Today, Johnny continues treatment in Virginia and makes periodic visits to Cincinnati. Doctors will keep watching for possible side effects but everything so far has been positive. He is doing very well and will continue therapy for another three to five years — possibly longer — or until the genetic mutation that is causing the LCH (BRAFV600E) goes away.
“What we don’t know is how long patients need to take the drug treatment. For some, we need to be prepared that this could be a lifelong therapy,” said Kumar, adding that he and his team will continue to regularly monitor Johnny and all of their patients who are on these new treatments.
The good news is Johnny is happy and healthy. He’s smiling, eating well, gaining weight and hitting various milestones. Everything the family hoped for before coming to Cincinnati Children’s has come to fruition.
And at Johnny’s one-year check-up, the family received the best news they could hope to hear.

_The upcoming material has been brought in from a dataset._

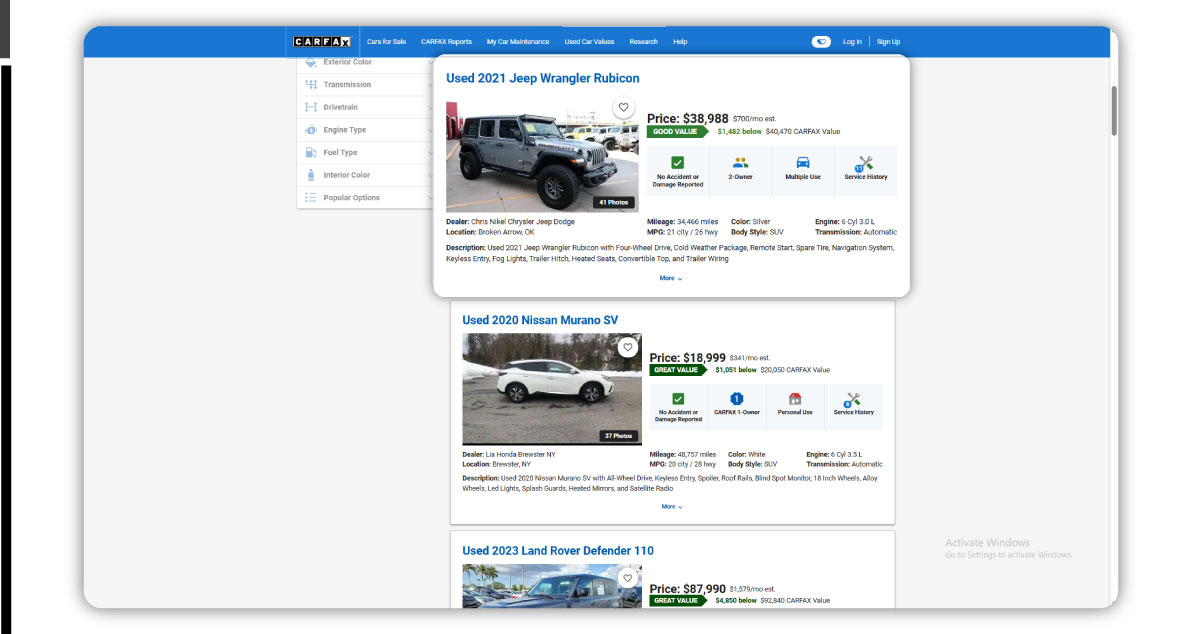Screen dimensions: 1202x634
Task: Click the Sign Up link
Action: (888, 41)
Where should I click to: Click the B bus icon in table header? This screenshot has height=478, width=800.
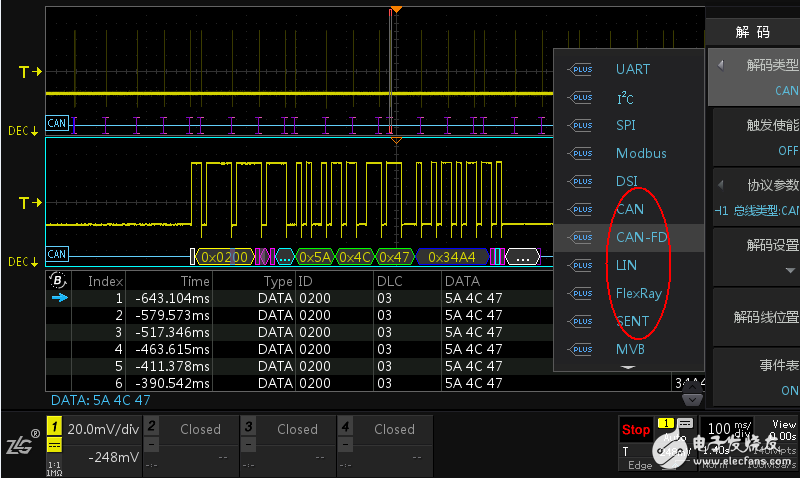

“The doctor told us the only difference between Johnny and a complete healthy baby is he takes this drug to keep his symptoms of LCH at bay,” said Peter. “Other than that, he’s fine.”
(Published February 2021)
Johnny is eating well and gaining weight. Like all patients who are on the drug therapy, Johnny continues to be monitored by the Histiocytosis Center.
Johnny is doing better thanks to a novel therapy used to treat Langerhans cell histiocytosis (LCH). He is gaining weight and enjoying new adventures — like horseback riding.
Things are looking up for Johnny following successful treatment at our Histiocytosis Center. Here he sits in the lap of his mom, Myra, while playing on the piano.